La sofferenza di Cristo nell’orto degli ulivi e mentre muore sulla croce maledetta ha avuto la sua prova suprema in un amore di abbandono, da parte di tutti, Padre celeste compreso. Mentre soffriamo, tutti cerchiamo una mano amica di conforto, e sentirci abbandonati in quel momento è la prova più dura.
L’amore puro e gratuito che significa? Non significa forse che si è soli ad amare una causa o, meglio, più che una causa in sé ad amare una umanità fatta di esistenze reali, una umanità che non si ferma ai presenti, ma anche ai lontani, ma pur sempre esseri umani, che vivono nella solitudine di una vita che non è vita, a cui manca l’essenziale che è il senso del vivere?
La sofferenza fisica del Cristo uomo non è paragonabile alla sofferenza morale del Figlio di Dio, che si è, come dice san Paolo, “svuotato” della sua stessa divinità per amare degli esseri umani inamabili, che fanno di tutto per non essere amati, che non si sentono più di essere amati. Non è vero che Cristo ha sofferto più di ogni altro essere umano. Basterebbe pensare a certe guerre, anche moderne, che hanno inferto agli innocenti tali mostruosità, al cui confronto la sofferenza fisica di Cristo è come una goccia di sangue! Quindi, attenzione: non dobbiamo puntare su questo aspetto, ma dobbiamo evidenziare la carica d’amore di Cristo, e qui, nella potenza d’amore, possiamo senz’altro dire che Cristo è insuperabile.

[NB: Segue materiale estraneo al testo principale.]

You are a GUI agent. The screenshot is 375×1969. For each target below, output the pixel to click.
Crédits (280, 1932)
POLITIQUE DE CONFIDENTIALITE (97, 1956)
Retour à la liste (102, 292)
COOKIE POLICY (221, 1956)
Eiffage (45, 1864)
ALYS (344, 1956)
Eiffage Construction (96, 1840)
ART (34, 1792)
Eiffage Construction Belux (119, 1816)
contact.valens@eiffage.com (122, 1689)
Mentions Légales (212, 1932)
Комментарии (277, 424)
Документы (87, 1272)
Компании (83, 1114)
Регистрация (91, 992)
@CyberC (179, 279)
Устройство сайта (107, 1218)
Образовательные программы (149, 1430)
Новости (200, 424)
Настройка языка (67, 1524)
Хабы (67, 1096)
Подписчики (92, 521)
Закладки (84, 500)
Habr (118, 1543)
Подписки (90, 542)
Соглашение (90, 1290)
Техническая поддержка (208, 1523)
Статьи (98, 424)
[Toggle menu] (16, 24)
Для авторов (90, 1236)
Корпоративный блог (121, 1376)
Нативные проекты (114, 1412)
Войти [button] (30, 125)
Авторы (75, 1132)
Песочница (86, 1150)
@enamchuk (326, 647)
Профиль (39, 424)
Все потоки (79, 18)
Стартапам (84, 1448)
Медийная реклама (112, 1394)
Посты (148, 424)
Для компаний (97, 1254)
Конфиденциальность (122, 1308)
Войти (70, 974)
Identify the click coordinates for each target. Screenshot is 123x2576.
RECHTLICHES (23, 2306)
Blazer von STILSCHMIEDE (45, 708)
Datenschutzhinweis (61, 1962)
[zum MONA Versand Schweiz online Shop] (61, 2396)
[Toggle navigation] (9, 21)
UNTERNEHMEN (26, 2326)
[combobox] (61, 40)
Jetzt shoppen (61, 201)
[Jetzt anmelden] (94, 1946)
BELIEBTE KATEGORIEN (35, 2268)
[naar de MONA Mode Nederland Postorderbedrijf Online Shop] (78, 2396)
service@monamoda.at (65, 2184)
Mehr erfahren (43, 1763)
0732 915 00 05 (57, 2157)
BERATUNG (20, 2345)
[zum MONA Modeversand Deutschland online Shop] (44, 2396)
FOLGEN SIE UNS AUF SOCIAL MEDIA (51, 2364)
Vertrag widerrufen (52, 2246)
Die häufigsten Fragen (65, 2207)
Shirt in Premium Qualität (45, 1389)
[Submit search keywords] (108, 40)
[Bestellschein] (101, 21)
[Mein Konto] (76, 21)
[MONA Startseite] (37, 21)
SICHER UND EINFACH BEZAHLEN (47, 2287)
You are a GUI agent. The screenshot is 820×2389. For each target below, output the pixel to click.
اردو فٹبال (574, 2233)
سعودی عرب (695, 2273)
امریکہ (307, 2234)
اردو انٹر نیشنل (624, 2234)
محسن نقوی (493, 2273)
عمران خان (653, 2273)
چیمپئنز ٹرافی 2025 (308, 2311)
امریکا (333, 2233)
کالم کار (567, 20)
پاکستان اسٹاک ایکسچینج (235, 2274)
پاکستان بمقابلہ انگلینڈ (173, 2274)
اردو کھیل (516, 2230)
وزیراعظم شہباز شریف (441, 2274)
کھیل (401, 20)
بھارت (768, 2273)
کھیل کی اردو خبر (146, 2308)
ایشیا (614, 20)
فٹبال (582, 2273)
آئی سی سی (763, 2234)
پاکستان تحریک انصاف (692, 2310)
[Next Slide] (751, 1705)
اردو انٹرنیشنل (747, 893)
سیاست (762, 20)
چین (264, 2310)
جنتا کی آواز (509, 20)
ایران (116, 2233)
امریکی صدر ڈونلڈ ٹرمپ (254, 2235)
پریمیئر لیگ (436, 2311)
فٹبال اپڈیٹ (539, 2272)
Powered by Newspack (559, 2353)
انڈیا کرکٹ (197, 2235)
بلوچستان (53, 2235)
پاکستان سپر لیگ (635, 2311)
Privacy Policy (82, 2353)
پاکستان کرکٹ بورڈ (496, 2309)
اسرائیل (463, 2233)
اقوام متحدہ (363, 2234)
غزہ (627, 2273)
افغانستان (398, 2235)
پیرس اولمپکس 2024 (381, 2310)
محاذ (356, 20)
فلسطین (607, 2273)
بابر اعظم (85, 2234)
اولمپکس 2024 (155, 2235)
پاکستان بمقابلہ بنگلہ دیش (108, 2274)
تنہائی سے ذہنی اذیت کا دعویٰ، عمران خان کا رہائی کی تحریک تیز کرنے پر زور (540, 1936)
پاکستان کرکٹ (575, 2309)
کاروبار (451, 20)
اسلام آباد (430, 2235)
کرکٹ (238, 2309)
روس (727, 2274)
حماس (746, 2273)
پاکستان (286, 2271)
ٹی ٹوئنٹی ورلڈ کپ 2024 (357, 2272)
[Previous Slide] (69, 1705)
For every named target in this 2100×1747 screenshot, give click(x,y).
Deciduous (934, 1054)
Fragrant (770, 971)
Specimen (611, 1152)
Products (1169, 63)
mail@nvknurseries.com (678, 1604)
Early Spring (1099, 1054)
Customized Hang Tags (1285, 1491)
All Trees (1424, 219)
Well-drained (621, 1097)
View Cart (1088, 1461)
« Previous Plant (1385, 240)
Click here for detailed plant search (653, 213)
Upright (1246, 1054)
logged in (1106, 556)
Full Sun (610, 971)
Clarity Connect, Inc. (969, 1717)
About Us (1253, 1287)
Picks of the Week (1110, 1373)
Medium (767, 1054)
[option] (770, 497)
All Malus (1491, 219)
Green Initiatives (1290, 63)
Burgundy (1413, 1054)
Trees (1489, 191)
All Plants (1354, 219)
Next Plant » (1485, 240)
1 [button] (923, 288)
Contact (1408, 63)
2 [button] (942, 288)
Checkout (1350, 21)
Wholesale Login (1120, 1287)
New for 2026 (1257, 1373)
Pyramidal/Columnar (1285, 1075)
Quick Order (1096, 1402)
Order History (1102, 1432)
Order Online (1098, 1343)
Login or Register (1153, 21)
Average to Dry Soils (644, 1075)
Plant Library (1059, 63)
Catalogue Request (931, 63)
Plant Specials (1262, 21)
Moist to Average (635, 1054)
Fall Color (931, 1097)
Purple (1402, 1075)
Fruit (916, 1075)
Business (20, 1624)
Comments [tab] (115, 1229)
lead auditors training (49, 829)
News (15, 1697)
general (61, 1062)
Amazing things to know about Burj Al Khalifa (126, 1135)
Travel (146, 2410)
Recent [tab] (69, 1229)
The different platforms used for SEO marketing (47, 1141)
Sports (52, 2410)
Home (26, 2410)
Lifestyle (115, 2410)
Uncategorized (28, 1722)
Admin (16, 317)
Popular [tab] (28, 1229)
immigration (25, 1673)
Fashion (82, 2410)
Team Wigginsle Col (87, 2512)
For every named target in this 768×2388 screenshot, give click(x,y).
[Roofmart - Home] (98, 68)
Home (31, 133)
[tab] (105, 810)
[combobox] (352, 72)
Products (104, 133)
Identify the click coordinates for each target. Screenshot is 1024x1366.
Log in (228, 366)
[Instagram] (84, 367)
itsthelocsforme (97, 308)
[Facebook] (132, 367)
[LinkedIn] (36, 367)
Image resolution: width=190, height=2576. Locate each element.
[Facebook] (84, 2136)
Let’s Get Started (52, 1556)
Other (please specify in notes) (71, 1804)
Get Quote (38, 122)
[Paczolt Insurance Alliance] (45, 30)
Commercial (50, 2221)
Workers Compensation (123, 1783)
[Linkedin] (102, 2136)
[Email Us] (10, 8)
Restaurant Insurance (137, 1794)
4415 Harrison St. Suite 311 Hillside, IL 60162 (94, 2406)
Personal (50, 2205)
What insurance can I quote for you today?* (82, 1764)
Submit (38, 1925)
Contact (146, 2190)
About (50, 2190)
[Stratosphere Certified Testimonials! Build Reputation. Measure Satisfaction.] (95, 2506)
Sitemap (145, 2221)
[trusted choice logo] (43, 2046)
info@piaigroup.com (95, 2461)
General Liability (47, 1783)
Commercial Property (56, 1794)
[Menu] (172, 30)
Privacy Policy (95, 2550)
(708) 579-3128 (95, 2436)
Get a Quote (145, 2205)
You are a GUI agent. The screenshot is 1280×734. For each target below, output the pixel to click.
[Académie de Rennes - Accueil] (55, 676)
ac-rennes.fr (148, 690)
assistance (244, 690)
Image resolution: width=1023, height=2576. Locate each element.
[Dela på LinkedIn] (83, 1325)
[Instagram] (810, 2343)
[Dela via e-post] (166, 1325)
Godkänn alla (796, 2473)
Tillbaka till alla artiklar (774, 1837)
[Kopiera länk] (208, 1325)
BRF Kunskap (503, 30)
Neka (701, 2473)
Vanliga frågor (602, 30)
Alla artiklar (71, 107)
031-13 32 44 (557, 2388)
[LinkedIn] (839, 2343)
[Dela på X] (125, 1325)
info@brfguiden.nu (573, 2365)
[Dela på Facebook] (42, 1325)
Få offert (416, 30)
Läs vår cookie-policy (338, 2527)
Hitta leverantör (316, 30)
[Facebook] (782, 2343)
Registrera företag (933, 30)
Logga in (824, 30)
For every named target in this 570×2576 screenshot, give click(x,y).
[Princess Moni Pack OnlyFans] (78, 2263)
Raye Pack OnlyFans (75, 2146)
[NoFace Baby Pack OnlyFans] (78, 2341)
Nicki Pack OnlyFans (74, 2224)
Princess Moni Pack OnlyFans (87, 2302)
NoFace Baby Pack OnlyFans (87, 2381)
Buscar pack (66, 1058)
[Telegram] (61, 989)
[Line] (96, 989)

Sulla Risurrezione qualcuno dice che è stata una bella trovata della Chiesa per dare senso positivo a tutta una vicenda tragica che non doveva finire con la morte. Non è così. Indipendentemente dal fatto che a dircelo siano gli stessi Vangeli, la risurrezione è nella stessa natura dell’amore. Possiamo anche mettere in dubbio o, meglio, reinterpretare, dal punto di vista storico, le apparizioni del Cristo risorto (gli stessi esegeti mettono diversi puntini sulle i nei confronti delle narrazioni evangeliche), ma ciò che è naturale, ovvero risiede nella stessa natura delle cose, è che l’amore è indistruttibile, non può morire, è eterno. La risurrezione di Cristo sta a dimostrare questo. E non importa se noi, dopo la morte, non risorgeremo nel terzo giorno. La Chiesa con un dogma di fede ci assicura che risorgeremo. Quando? Non lo dice. Non lo può dire. Ciò che non potrà mai morire, e sarà eterno, è l’amore che saremo riusciti a dare alla nostra esistenza. Stiamo lottando per una nobile causa? La nostra lotta non finirà nel nulla. Tutto l’amore che abbiamo messo anche nelle più piccole cose non svanirà nella nebbia. Capiamo allora perché questo mondo, nonostante tutte le cattiverie umane, continua la sua storia? I catastrofici che vedono tutto nero e che pensano che la fine del mondo sia dietro l’angolo saranno sempre dei perdenti. E non solo il mondo non finirà nel nulla, perché Cristo è venuto sulla terra, è morto ed è risorto, ma anche per merito di quei santi e di quei giusti che hanno saputo e sanno tuttora riempire con il loro amore gratuito un pezzo della storia.